I made this as an alternative to the friendly pony’s usual flapjacks as a high calorie, sugar rush, energy boost.

The base is a cross between flapjack and shortbread, with a layer of fudgy peanut butter on top and finished with a chocolate chip crumble.

They are super rich, and you need a really sweet tooth to eat a whole one, but the pony loved them, and I enjoyed the odd nibble here and there. They’re a bit more time consuming and need more ingredients than flapjacks (not to mention the sky high calorie count) so I’m not sure I’ll make them that regularly, but they definitely make an awesome occasional treat.

Peanut butter chocolate chip crumble oat bars (adapted from 1001 cupcakes, cookies and other tempting treats):

  • 225g butter
  • 350g plain flour
  • 1tsp baking powder
  • 350g light brown sugar
  • 175g oats
  • 70g chopped peanuts
  • 1 egg
  • 200g milk chocolate chunks
  • 100g dark chocolate chunks
  • 400g tin condensed milk
  • 70g crunchy peanut butter

Rub together the flour, baking powder and butter with your fingers until it resembles breadcrumbs, then mix in the sugar, peanuts and oats. Transfer a quarter of the mix into a separate bowl, add in the chocolate chunks and set aside. Add the beaten egg to the remaining 3/4 of the mix then press into a 12×8″ tin. Bake at 180 for 15 minutes.
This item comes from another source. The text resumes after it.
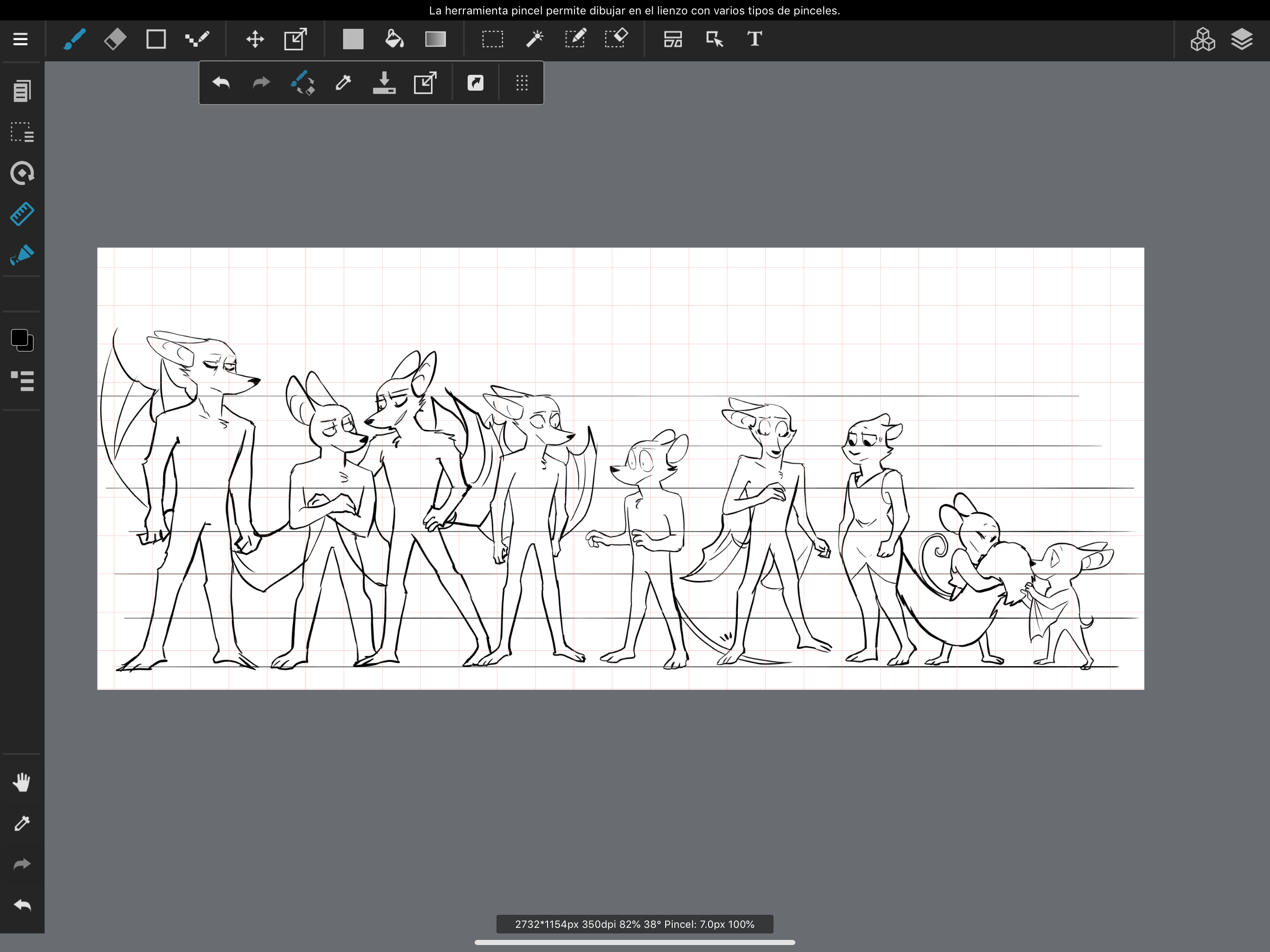Open the materials cubes panel

(1202, 39)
While the base is baking, mix together the condensed milk and peanut butter. When the base comes out the oven, spread the peanut butter mix over the top, then sprinkle the remaining crumb mixture on top. Return to the oven for another 20 minutes, the leave to cool before cutting into bars. This made 10 friendly pony sized bars, but would make 20 very reasonable sized squares easily.

Dinosaur Flapjacks

This week, the friendly pony (who you will notice appears a lot in my baking stories) took to the kitchen. He wanted to create something sweet and delicious that would give him an energy boost before cycling home from work and could also be frozen.
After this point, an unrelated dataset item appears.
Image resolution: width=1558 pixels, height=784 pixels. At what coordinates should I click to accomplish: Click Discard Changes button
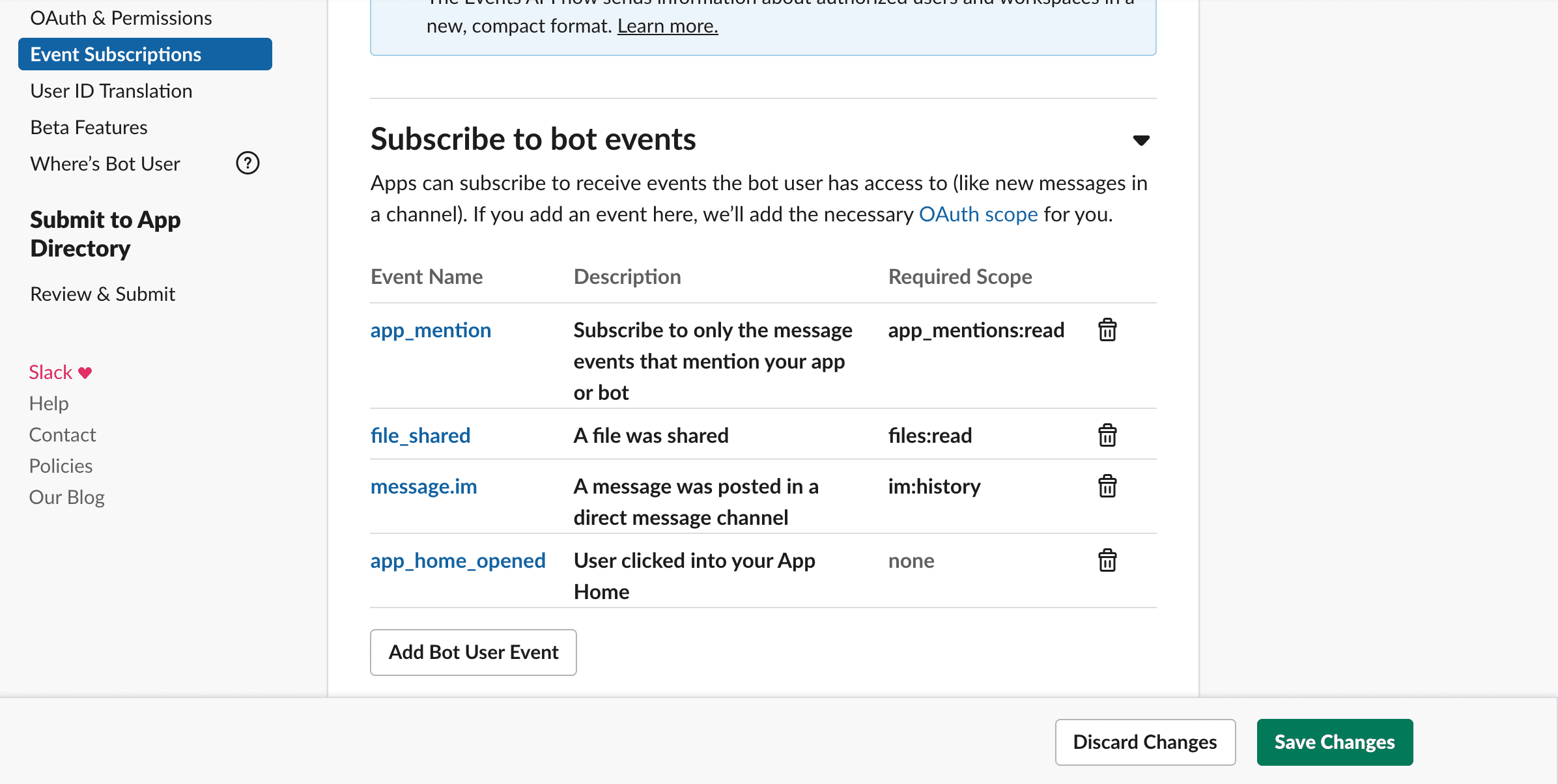(x=1145, y=742)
He decided on flapjacks, decided the key ingredients would be oats, peanuts and chocolates, and asked me to work out the rest.
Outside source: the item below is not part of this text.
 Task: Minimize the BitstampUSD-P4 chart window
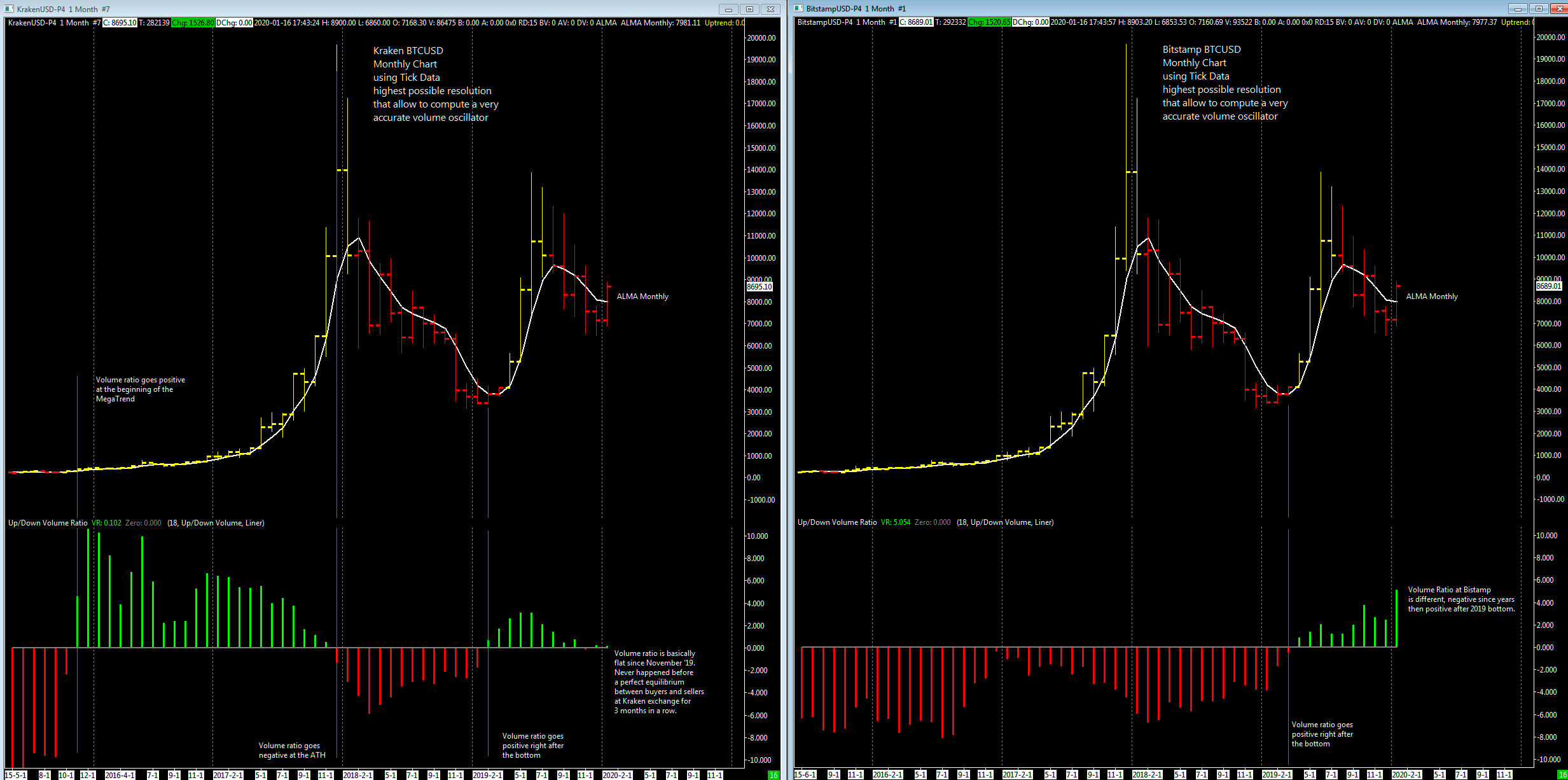(1518, 8)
I adapted a recipe for chocolate hazelnut flapjacks from 1001 Cupcakes, Cookies and Other Tempting Treats (a Christmas present from the pony himself).

We basically double the base amounts of oats, butter, syrup and flour, and threw in extra nuts and chocolate – because they’re the tastiest bit.

This recipe made 12 fairly large flapjacks in an oven roasting tin, so I reckon half the amount would fill a 10×10″ square and maybe make 9.

(PS, the name ‘dinosaur flapjacks’ doesn’t really have much to do with the finished bars, but it’s what the pony wanted to call them.)

Chocolate and peanut flapjacks


  • 400g oats
  • 200g peanuts
  • 200g dark chocolate, roughly chopped
  • 100g plain flour
  • 250g butter
  • 4 tbsp golden syrup
  • 180g light brown muscovado sugar
  • Heat the butter, sugar and syrup in a saucepan until the butter has melted and the sugar has dissolved. Leave to cool for a bit then mix in all of the dry ingredients
  • Spread the mixture evenly into a greased and lined tin, then bake at 180 degrees for about 30 minutes, or until it feels firm to the touch.
  • Leave to cool a little before cutting into squares, then chill in the fridge until set.